To describe clinical, radiologic, and pathologic features of Baló concentric sclerosis (BCS) and assess overlap between BCS and other CNS inflammatory demyelinating diseases.
Retrospective review of BCS cases from US and Australian tertiary care centers.
We identified 40 BCS cases with 38 available MRIs. Solitary MRI lesions were present in 26% (10/38). We saw >1 active concurrent BCS lesion in 45% (17/38). A third (13/38) had multiple sclerosis–suggestive lesions on the index MRI, of which 10 fulfilled Barkhof criteria. In patients with serial MRI performed within 1 month of the index MRI, lesions expanded radially with sequentially increased numbers of T2 hyperintense rings 52% (14/27). Initially nonenhancing or centrally enhancing lesions subsequently developed single or multiple enhancing rings (41%; 9/22) and incomplete enhancing rings (14%; 3/22).

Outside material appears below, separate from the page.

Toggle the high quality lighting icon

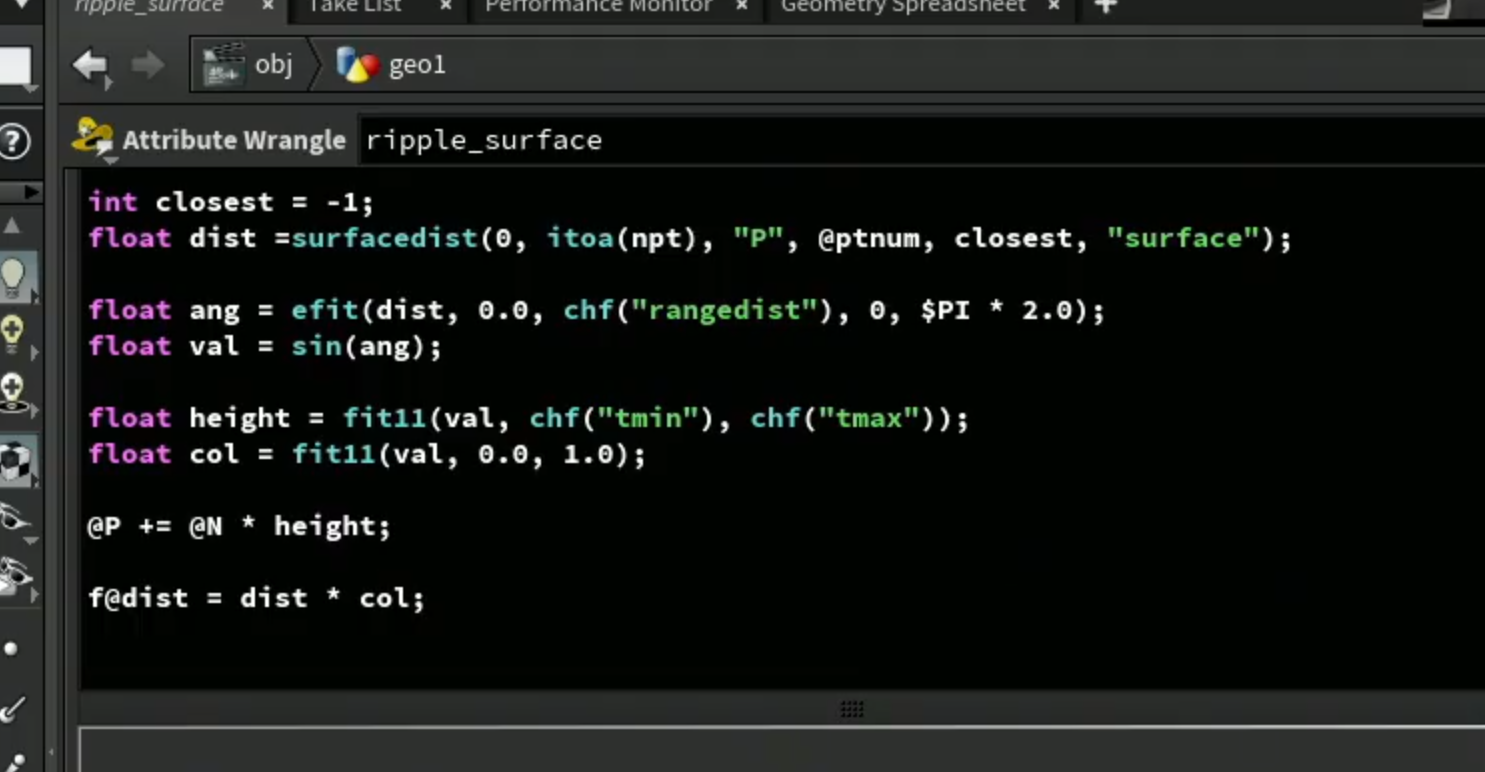coord(13,392)
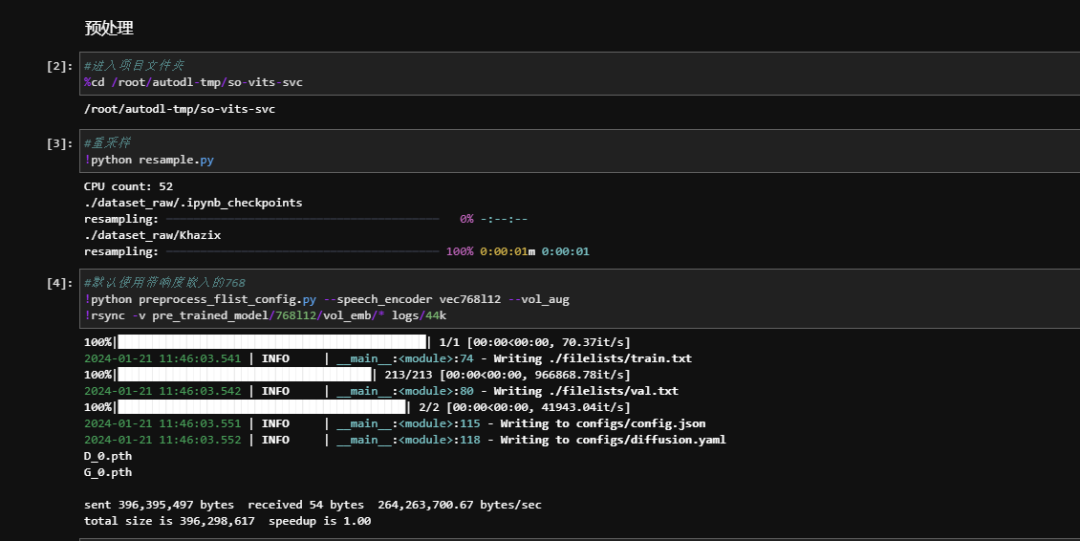
Task: Click the G_0.pth output filename
Action: click(107, 472)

Discordance between rings as they appear on apparent diffusion coefficient, diffusion-weighted imaging, and gadolinium-enhanced imaging was observed in 67% (22/33). Aquaporin-4 immunoglobulin G (n = 26) and myelin oligodendrocyte glycoprotein immunoglobulin G (n = 21) were negative in all patients with serum available. Clinical response to steroid treatment was seen in 46% (13/28). A monophasic clinical course was present in 56% (18/32) at last follow-up (median 27.5 months; range 3–100 months). The initial attack was fatal in 10% (4/40). Median time from symptom onset to death was 23 days (range 19–49 days). All 17 patients with pathology available demonstrated typical findings of multiple sclerosis. Patients with active demyelinating lesions all demonstrated oligodendrocytopathy (pattern III).
BCS may be a distinct subtype of multiple sclerosis characterized by pattern III immunopathology.